Goal of the exercise -
Your answer should be the lines of the data below that contain "click".

START Given records

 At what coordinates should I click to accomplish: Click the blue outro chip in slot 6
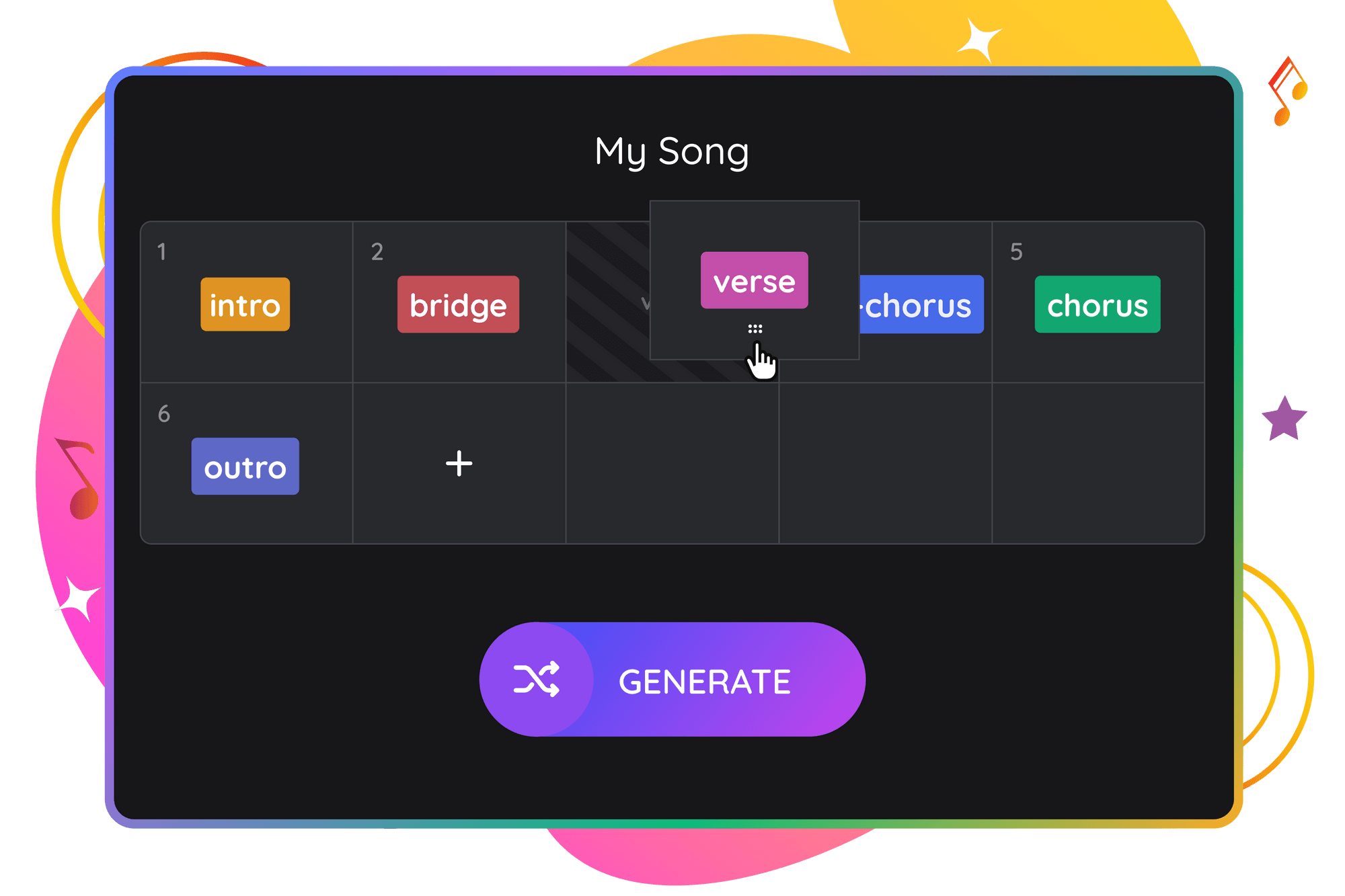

END Given records
START Given records

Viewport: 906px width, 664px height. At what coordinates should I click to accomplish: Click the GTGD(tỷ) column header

END Given records
START Given records

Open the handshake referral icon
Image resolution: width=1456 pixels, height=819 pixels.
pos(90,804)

END Given records

Output of the task -
 At what coordinates should I click to accomplish: Click the blue outro chip in slot 6
Viewport: 906px width, 664px height. At what coordinates should I click to accomplish: Click the GTGD(tỷ) column header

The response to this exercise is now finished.